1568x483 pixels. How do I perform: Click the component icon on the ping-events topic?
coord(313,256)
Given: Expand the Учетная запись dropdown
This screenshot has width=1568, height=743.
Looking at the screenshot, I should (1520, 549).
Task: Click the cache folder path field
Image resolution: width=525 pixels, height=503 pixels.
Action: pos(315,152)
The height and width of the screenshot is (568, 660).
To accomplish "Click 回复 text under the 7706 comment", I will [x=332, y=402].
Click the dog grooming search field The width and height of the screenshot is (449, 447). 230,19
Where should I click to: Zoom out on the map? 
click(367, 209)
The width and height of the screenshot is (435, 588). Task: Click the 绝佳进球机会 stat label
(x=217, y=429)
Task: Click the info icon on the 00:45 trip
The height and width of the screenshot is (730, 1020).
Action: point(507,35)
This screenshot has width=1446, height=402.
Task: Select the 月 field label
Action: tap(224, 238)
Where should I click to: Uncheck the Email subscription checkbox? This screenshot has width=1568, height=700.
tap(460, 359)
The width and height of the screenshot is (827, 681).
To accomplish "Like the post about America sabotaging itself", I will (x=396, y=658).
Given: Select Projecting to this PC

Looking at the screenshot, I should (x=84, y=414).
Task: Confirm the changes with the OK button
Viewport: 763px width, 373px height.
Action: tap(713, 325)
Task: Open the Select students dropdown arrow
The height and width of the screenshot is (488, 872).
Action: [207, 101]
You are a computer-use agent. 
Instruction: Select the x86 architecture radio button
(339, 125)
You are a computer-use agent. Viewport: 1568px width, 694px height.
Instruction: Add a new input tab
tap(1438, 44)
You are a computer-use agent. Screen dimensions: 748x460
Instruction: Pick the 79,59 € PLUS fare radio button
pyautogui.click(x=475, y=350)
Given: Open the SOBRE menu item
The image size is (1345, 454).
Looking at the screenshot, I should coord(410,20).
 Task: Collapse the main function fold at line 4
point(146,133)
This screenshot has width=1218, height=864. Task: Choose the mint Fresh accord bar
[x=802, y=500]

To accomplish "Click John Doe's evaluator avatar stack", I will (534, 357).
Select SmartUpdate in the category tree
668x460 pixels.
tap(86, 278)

### ASSIGNED TASK
The data must be duplicated exactly, with nothing left out.

### SOLUTION TO THE PROBLEM
1568x483 pixels. How do I perform: Click the component icon on the ping-events topic?
coord(313,256)
Given: Expand the Учетная запись dropdown
This screenshot has width=1568, height=743.
Looking at the screenshot, I should (1520, 549).
Task: Click the cache folder path field
Image resolution: width=525 pixels, height=503 pixels.
Action: pos(315,152)
The height and width of the screenshot is (568, 660).
To accomplish "Click 回复 text under the 7706 comment", I will [x=332, y=402].
Click the dog grooming search field The width and height of the screenshot is (449, 447). 230,19
Where should I click to: Zoom out on the map? 
click(367, 209)
The width and height of the screenshot is (435, 588). Task: Click the 绝佳进球机会 stat label
(x=217, y=429)
Task: Click the info icon on the 00:45 trip
The height and width of the screenshot is (730, 1020).
Action: point(507,35)
This screenshot has width=1446, height=402.
Task: Select the 月 field label
Action: tap(224, 238)
Where should I click to: Uncheck the Email subscription checkbox? This screenshot has width=1568, height=700.
tap(460, 359)
The width and height of the screenshot is (827, 681).
To accomplish "Like the post about America sabotaging itself", I will (x=396, y=658).
Given: Select Projecting to this PC

Looking at the screenshot, I should (x=84, y=414).
Task: Confirm the changes with the OK button
Viewport: 763px width, 373px height.
Action: tap(713, 325)
Task: Open the Select students dropdown arrow
The height and width of the screenshot is (488, 872).
Action: [207, 101]
You are a computer-use agent. 
Instruction: Select the x86 architecture radio button
(339, 125)
You are a computer-use agent. Viewport: 1568px width, 694px height.
Instruction: Add a new input tab
tap(1438, 44)
You are a computer-use agent. Screen dimensions: 748x460
Instruction: Pick the 79,59 € PLUS fare radio button
pyautogui.click(x=475, y=350)
Given: Open the SOBRE menu item
The image size is (1345, 454).
Looking at the screenshot, I should coord(410,20).
 Task: Collapse the main function fold at line 4
point(146,133)
This screenshot has width=1218, height=864. Task: Choose the mint Fresh accord bar
[x=802, y=500]

To accomplish "Click John Doe's evaluator avatar stack", I will (534, 357).
Select SmartUpdate in the category tree
668x460 pixels.
tap(86, 278)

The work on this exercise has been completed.